» **Exercise goal**: Reproduce the records word for word, from the start of the records through the line containing "pos(626,24)", leaving out the pictures.

##########

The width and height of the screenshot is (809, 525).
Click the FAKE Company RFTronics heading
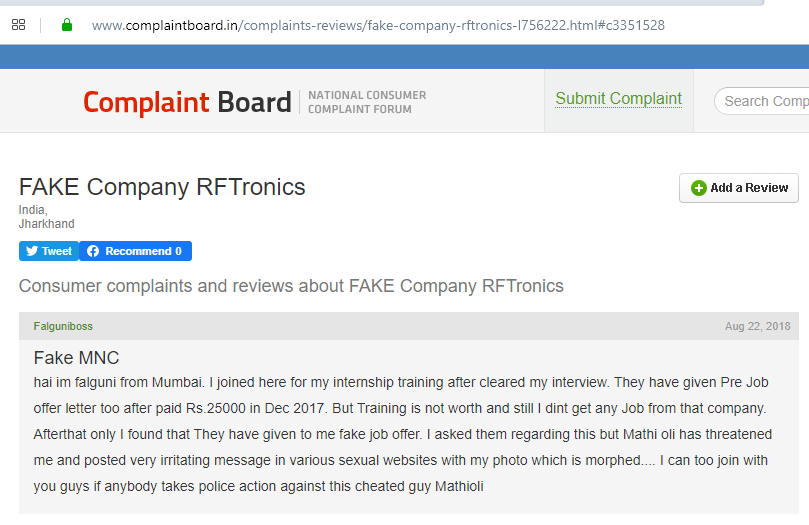point(162,187)
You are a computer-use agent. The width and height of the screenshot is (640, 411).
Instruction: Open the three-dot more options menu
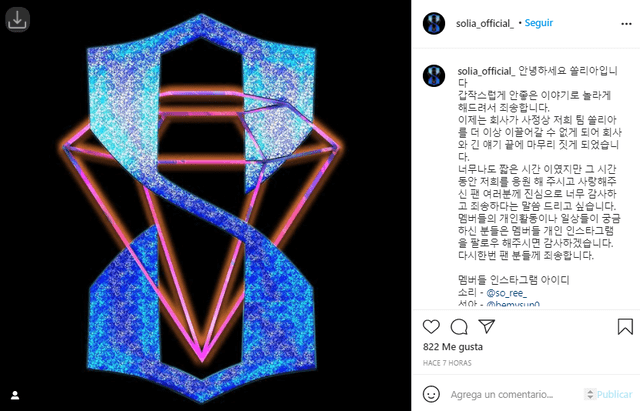pos(626,24)

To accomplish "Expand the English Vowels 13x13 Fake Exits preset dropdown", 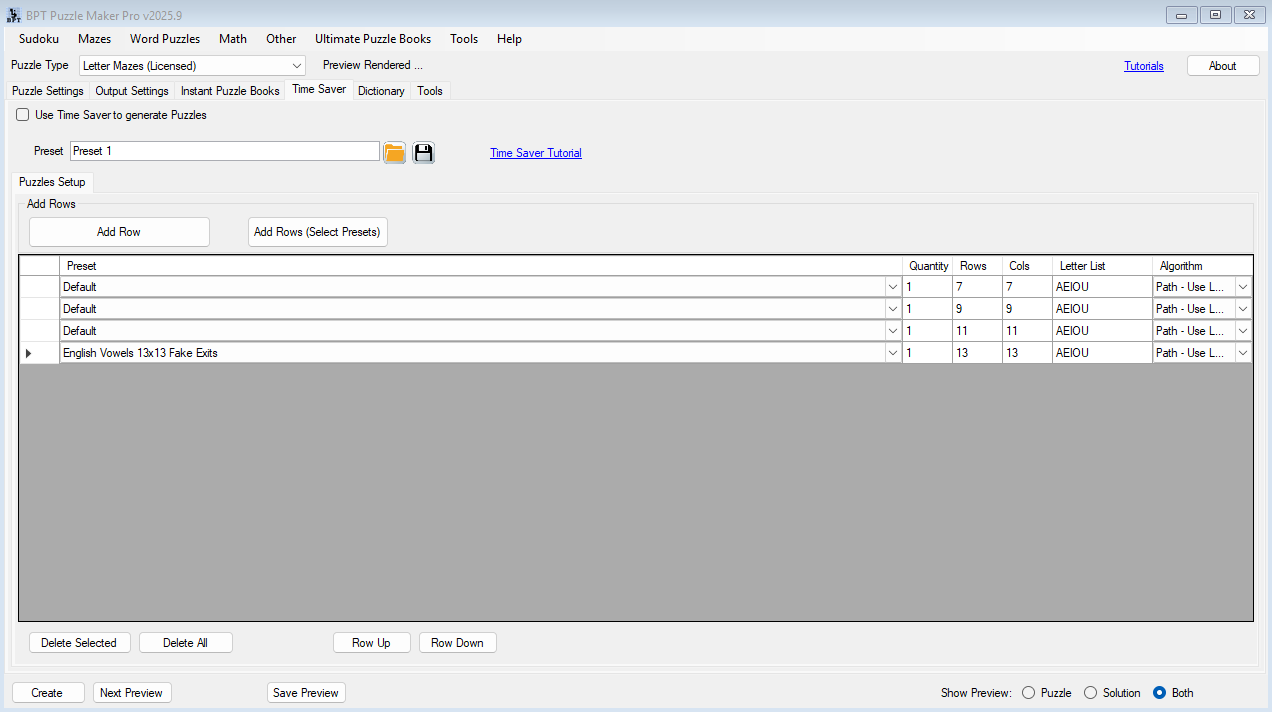I will pos(892,353).
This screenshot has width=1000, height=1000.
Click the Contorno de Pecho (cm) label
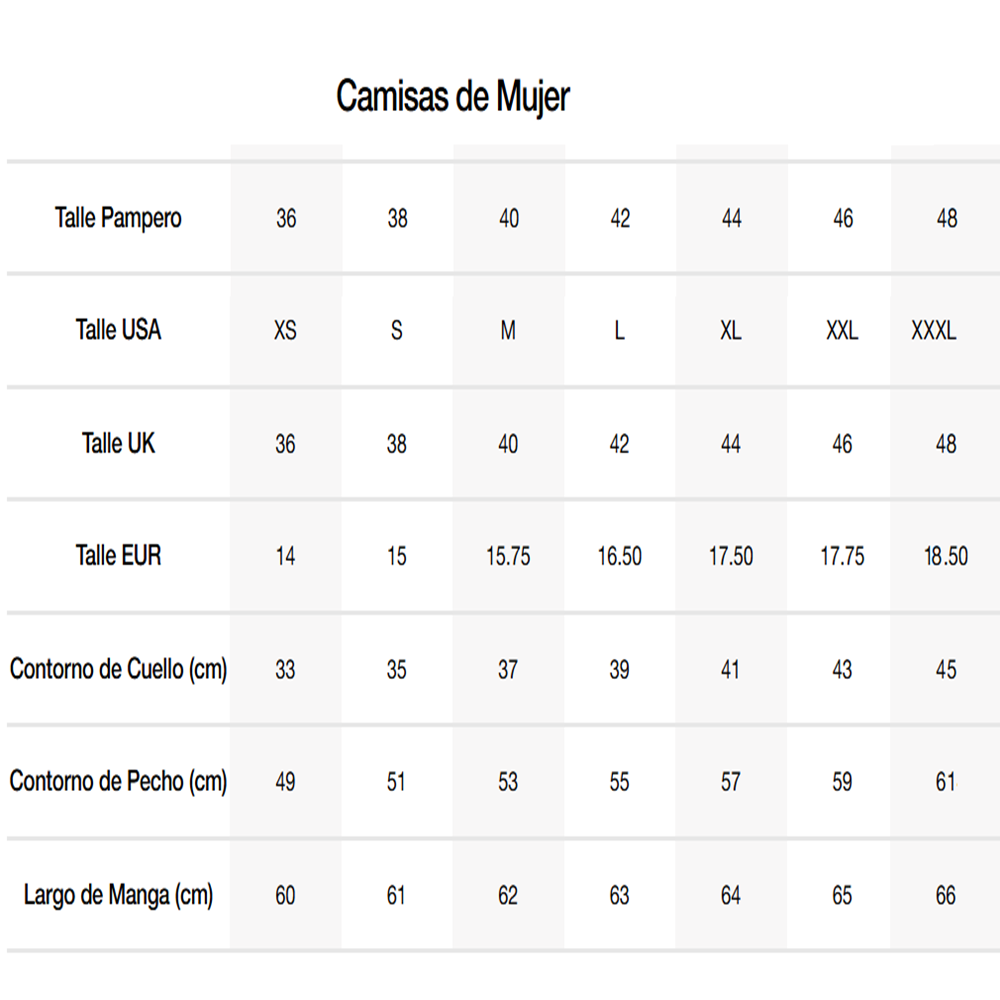(x=118, y=781)
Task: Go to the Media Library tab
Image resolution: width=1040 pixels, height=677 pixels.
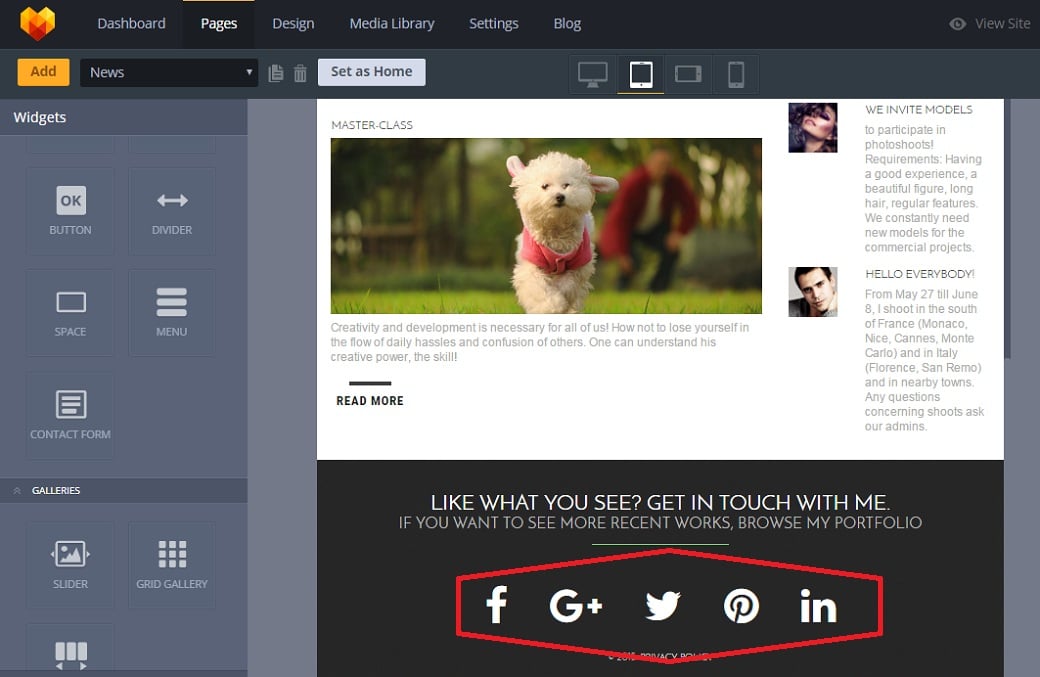Action: 392,23

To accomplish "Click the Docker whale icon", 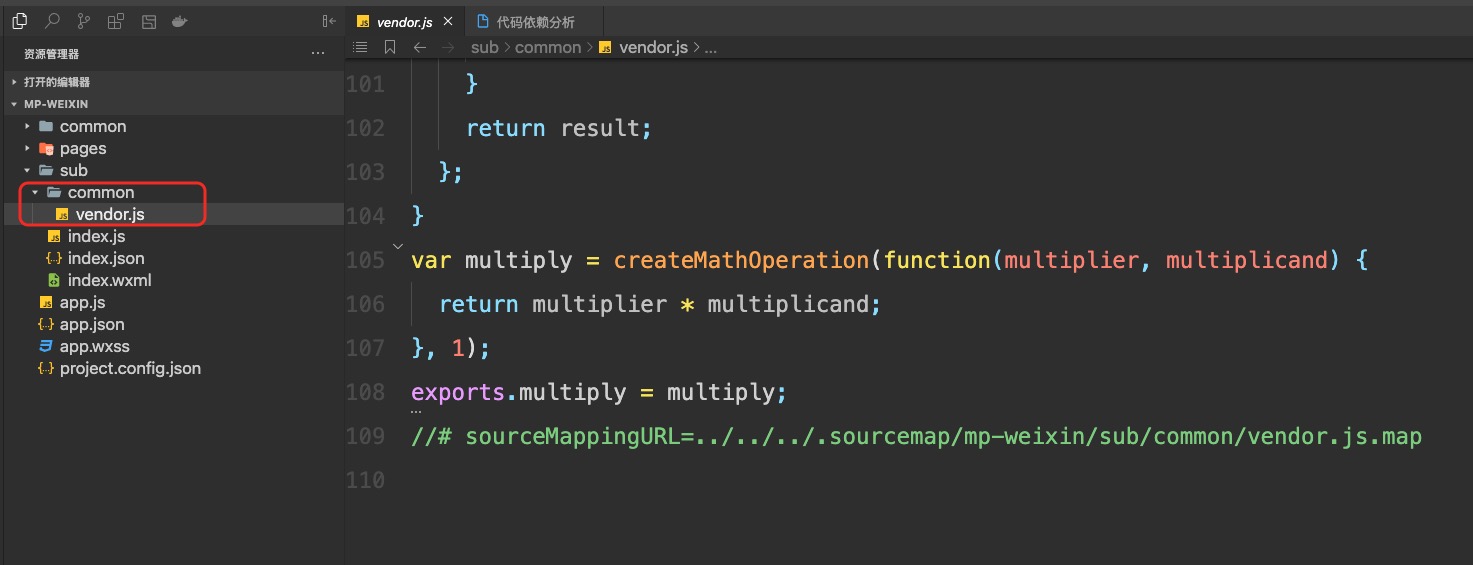I will [180, 21].
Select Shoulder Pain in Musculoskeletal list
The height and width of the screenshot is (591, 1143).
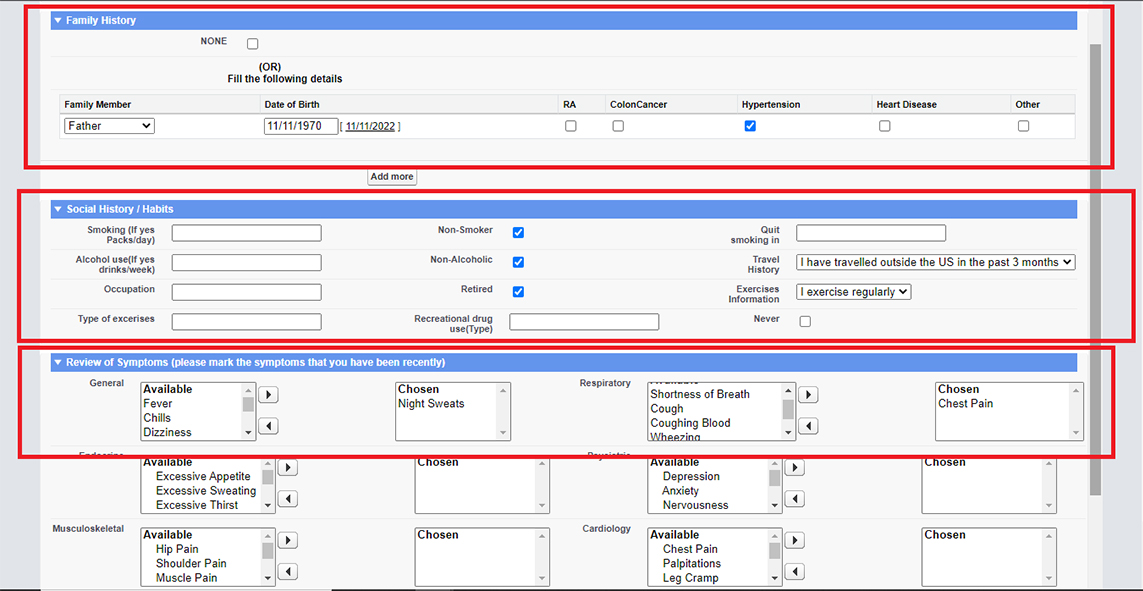pyautogui.click(x=190, y=563)
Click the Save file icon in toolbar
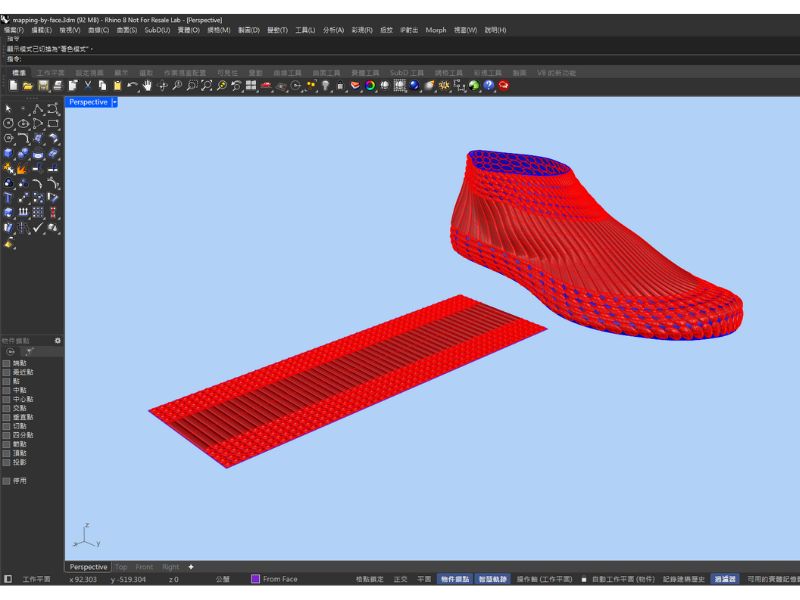 pos(43,86)
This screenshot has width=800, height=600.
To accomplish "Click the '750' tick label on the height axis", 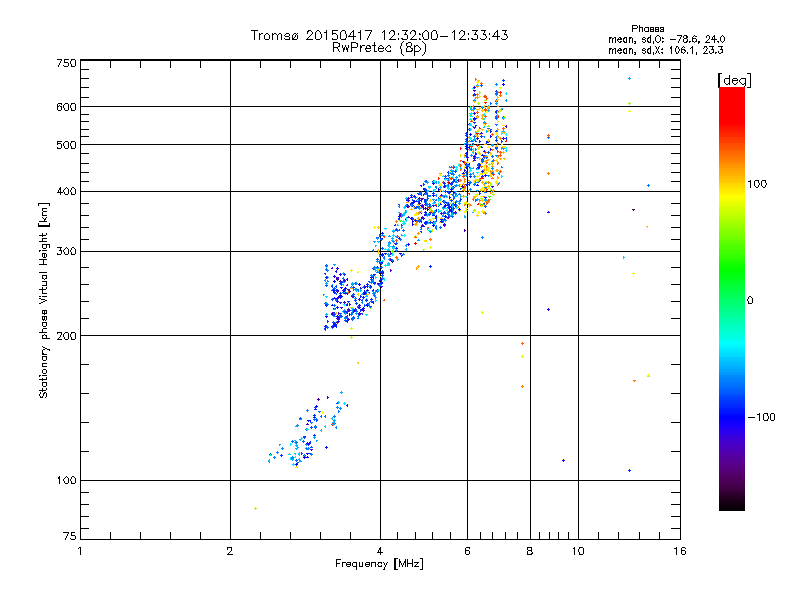I will 66,63.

##########

» **Solution**:
The width and height of the screenshot is (809, 525).
Click the FAKE Company RFTronics heading
point(162,187)
You are a computer-use agent. The width and height of the screenshot is (640, 411).
Instruction: Open the three-dot more options menu
pos(626,24)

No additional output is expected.